### Work required:
Give the lines of the records as a Markdown table with the columns Row and Line, starting at the line that contains "You are a GUI" and ending at the end of the records, with both ends included and blank lines left out. Leave the pictures out of the table.
* Start Data in this exercise *
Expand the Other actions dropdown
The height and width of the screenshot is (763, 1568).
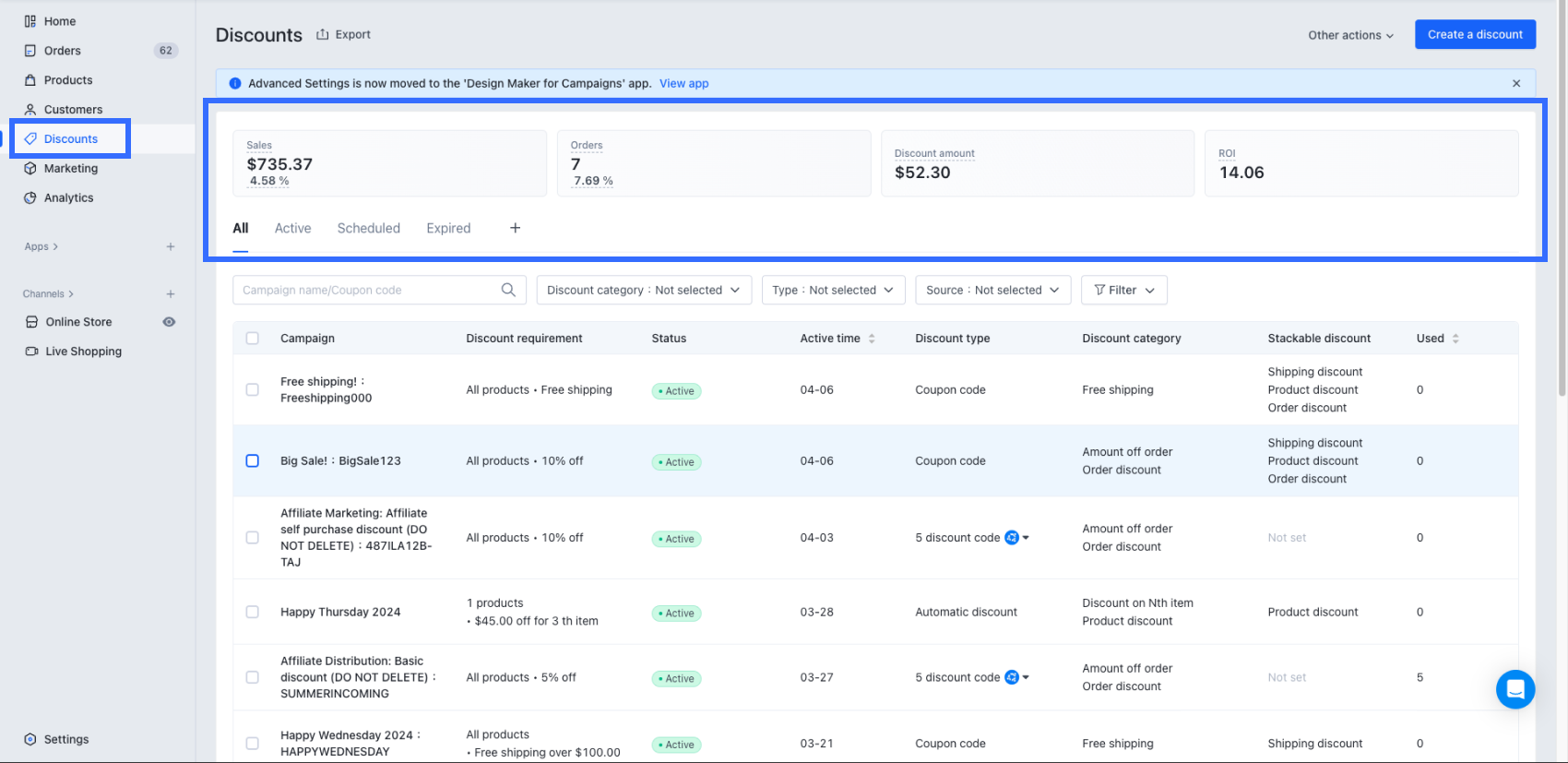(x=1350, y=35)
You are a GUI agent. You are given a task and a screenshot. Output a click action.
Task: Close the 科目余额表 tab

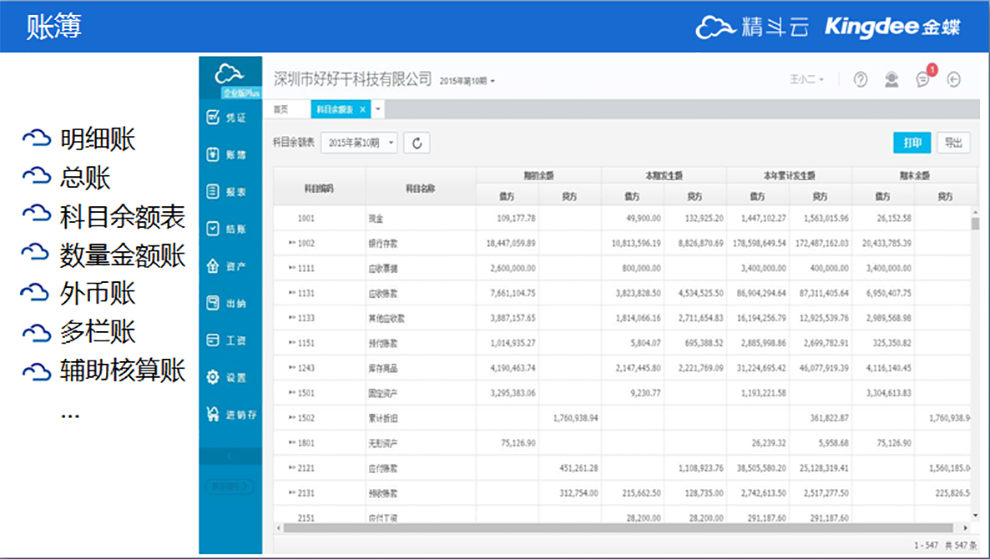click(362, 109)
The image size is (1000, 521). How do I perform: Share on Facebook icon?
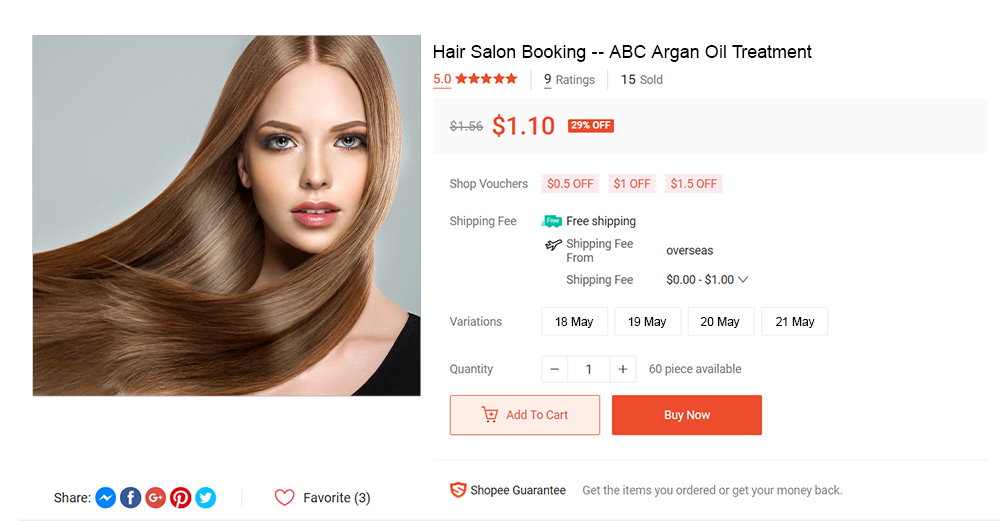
* End Data in this exercise *
### Solution to the problem:
| Row | Line |
|---|---|
| 1 | You are a GUI agent. You are given a task and a screenshot. Output a click action. |
| 2 | Task: Close the 科目余额表 tab |
| 3 | click(362, 109) |
| 4 | The image size is (1000, 521). How do I perform: Share on Facebook icon? |